● Problem description
Each line below with the word "Given" needs to be copied.
=== Supplied records ===
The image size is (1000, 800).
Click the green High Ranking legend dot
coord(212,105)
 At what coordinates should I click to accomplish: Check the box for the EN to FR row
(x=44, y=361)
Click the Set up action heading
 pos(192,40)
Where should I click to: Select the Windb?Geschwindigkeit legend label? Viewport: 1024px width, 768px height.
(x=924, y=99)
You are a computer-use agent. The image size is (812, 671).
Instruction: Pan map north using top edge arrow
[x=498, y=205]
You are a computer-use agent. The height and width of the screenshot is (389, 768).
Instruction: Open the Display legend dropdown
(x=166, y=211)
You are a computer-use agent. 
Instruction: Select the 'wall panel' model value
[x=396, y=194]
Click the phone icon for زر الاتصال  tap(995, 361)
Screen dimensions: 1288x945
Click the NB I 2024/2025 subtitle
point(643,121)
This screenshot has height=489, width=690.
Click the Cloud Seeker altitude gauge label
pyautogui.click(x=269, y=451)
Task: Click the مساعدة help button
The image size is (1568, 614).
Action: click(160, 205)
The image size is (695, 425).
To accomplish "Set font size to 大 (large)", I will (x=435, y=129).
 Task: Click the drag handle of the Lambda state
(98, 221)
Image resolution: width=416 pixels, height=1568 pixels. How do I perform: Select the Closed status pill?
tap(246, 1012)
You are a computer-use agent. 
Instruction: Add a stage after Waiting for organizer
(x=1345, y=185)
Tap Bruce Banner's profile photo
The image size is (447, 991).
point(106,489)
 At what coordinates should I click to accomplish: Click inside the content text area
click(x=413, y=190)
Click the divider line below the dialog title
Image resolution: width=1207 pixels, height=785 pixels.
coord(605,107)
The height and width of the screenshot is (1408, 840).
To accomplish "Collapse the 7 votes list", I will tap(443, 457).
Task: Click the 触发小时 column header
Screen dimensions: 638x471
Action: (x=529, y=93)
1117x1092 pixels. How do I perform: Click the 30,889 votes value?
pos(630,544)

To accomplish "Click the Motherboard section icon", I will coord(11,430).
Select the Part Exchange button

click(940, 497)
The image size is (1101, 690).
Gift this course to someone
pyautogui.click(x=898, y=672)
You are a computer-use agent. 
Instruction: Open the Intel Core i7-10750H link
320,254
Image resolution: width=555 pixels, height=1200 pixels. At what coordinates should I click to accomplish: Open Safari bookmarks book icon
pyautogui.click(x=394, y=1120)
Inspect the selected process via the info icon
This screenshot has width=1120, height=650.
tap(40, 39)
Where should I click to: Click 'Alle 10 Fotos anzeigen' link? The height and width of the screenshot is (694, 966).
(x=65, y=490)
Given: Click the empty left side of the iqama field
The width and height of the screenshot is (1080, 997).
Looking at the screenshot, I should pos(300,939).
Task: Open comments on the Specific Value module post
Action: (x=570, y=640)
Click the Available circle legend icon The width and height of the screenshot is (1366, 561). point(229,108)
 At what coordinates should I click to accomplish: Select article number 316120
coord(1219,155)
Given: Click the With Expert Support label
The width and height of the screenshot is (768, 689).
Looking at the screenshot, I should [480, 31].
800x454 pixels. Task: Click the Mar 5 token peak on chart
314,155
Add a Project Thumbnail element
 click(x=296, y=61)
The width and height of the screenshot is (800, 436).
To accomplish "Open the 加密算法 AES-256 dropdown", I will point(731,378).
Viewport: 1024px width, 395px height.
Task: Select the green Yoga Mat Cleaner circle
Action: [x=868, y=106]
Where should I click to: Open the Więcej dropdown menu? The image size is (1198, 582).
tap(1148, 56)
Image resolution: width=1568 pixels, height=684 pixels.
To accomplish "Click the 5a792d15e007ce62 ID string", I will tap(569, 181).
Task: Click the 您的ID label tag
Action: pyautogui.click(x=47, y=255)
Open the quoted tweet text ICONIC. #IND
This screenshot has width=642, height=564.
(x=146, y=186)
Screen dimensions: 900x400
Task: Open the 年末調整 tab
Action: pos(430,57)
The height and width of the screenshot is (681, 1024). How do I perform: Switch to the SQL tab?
===
● Solution for this task
Given: Click the empty left side of the iqama field
Given: Click the With Expert Support label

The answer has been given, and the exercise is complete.